Content starts

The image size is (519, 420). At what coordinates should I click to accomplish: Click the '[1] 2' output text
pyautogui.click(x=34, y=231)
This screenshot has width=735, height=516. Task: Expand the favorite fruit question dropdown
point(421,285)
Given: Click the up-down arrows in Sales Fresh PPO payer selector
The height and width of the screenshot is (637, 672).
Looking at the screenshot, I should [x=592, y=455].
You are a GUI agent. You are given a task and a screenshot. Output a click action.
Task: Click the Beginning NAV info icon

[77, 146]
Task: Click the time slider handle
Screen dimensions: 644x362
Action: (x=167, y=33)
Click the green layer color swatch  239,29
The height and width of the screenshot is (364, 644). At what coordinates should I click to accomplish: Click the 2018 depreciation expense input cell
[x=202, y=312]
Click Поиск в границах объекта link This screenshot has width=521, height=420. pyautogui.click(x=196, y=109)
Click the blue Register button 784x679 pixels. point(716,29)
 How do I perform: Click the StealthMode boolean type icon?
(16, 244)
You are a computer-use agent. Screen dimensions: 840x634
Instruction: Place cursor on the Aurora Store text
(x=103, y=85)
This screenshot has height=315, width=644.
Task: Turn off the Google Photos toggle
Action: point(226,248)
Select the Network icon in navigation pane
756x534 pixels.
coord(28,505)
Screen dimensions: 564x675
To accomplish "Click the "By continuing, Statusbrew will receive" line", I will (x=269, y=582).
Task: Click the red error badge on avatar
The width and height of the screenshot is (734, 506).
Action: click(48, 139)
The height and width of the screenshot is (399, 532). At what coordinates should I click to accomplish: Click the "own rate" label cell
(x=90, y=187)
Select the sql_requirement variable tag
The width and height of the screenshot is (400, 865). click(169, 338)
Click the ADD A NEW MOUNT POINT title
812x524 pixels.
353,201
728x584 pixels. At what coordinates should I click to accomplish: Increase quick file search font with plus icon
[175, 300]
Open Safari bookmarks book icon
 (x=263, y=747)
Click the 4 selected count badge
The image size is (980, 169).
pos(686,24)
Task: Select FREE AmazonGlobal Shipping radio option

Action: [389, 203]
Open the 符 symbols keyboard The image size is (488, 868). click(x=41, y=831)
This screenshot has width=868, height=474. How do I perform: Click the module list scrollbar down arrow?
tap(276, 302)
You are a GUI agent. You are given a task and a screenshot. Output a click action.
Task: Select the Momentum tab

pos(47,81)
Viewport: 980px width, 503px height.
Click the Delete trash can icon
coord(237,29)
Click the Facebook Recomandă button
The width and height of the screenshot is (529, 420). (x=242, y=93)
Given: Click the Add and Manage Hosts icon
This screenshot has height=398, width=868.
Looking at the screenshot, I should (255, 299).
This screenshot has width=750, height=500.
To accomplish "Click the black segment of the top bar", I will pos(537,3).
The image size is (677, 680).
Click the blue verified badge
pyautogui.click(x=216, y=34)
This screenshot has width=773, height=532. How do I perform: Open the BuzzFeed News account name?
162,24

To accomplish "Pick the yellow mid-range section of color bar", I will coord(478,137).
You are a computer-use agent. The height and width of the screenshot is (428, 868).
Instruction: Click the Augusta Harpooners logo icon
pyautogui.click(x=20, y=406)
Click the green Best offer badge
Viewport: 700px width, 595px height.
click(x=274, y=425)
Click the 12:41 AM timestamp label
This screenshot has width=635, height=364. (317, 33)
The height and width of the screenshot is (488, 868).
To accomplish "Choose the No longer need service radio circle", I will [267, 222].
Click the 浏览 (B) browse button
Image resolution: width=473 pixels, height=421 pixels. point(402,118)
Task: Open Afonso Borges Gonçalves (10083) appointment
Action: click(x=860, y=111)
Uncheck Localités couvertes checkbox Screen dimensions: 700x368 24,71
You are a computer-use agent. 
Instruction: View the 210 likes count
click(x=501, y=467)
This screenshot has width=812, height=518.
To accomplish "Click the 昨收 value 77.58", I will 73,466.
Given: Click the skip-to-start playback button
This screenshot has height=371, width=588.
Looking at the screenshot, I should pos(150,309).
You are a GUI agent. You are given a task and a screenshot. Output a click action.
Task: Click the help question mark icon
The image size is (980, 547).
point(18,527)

Content ends

> PROBLEM REQUIREMENTS
Could you give the records again, exactly as they appear?

> SOLUTION TO THE PROBLEM
The image size is (519, 420). At what coordinates should I click to accomplish: Click the '[1] 2' output text
pyautogui.click(x=34, y=231)
This screenshot has width=735, height=516. Task: Expand the favorite fruit question dropdown
point(421,285)
Given: Click the up-down arrows in Sales Fresh PPO payer selector
The height and width of the screenshot is (637, 672).
Looking at the screenshot, I should [x=592, y=455].
You are a GUI agent. You are given a task and a screenshot. Output a click action.
Task: Click the Beginning NAV info icon

[77, 146]
Task: Click the time slider handle
Screen dimensions: 644x362
Action: (x=167, y=33)
Click the green layer color swatch  239,29
The height and width of the screenshot is (364, 644). At what coordinates should I click to accomplish: Click the 2018 depreciation expense input cell
[x=202, y=312]
Click Поиск в границах объекта link This screenshot has width=521, height=420. pyautogui.click(x=196, y=109)
Click the blue Register button 784x679 pixels. point(716,29)
 How do I perform: Click the StealthMode boolean type icon?
(16, 244)
You are a computer-use agent. Screen dimensions: 840x634
Instruction: Place cursor on the Aurora Store text
(x=103, y=85)
This screenshot has height=315, width=644.
Task: Turn off the Google Photos toggle
Action: point(226,248)
Select the Network icon in navigation pane
756x534 pixels.
coord(28,505)
Screen dimensions: 564x675
To accomplish "Click the "By continuing, Statusbrew will receive" line", I will (x=269, y=582).
Task: Click the red error badge on avatar
The width and height of the screenshot is (734, 506).
Action: click(48, 139)
The height and width of the screenshot is (399, 532). At what coordinates should I click to accomplish: Click the "own rate" label cell
(x=90, y=187)
Select the sql_requirement variable tag
The width and height of the screenshot is (400, 865). click(169, 338)
Click the ADD A NEW MOUNT POINT title
812x524 pixels.
353,201
728x584 pixels. At what coordinates should I click to accomplish: Increase quick file search font with plus icon
[175, 300]
Open Safari bookmarks book icon
 (x=263, y=747)
Click the 4 selected count badge
The image size is (980, 169).
pos(686,24)
Task: Select FREE AmazonGlobal Shipping radio option

Action: [389, 203]
Open the 符 symbols keyboard The image size is (488, 868). click(x=41, y=831)
This screenshot has width=868, height=474. How do I perform: Click the module list scrollbar down arrow?
tap(276, 302)
You are a GUI agent. You are given a task and a screenshot. Output a click action.
Task: Select the Momentum tab

pos(47,81)
Viewport: 980px width, 503px height.
Click the Delete trash can icon
coord(237,29)
Click the Facebook Recomandă button
The width and height of the screenshot is (529, 420). (x=242, y=93)
Given: Click the Add and Manage Hosts icon
This screenshot has height=398, width=868.
Looking at the screenshot, I should (255, 299).
This screenshot has width=750, height=500.
To accomplish "Click the black segment of the top bar", I will pos(537,3).
The image size is (677, 680).
Click the blue verified badge
pyautogui.click(x=216, y=34)
This screenshot has width=773, height=532. How do I perform: Open the BuzzFeed News account name?
162,24

To accomplish "Pick the yellow mid-range section of color bar", I will coord(478,137).
You are a computer-use agent. The height and width of the screenshot is (428, 868).
Instruction: Click the Augusta Harpooners logo icon
pyautogui.click(x=20, y=406)
Click the green Best offer badge
Viewport: 700px width, 595px height.
click(x=274, y=425)
Click the 12:41 AM timestamp label
This screenshot has width=635, height=364. (317, 33)
The height and width of the screenshot is (488, 868).
To accomplish "Choose the No longer need service radio circle", I will [267, 222].
Click the 浏览 (B) browse button
Image resolution: width=473 pixels, height=421 pixels. point(402,118)
Task: Open Afonso Borges Gonçalves (10083) appointment
Action: click(x=860, y=111)
Uncheck Localités couvertes checkbox Screen dimensions: 700x368 24,71
You are a computer-use agent. 
Instruction: View the 210 likes count
click(x=501, y=467)
This screenshot has width=812, height=518.
To accomplish "Click the 昨收 value 77.58", I will 73,466.
Given: Click the skip-to-start playback button
This screenshot has height=371, width=588.
Looking at the screenshot, I should pos(150,309).
You are a GUI agent. You are given a task and a screenshot. Output a click action.
Task: Click the help question mark icon
The image size is (980, 547).
point(18,527)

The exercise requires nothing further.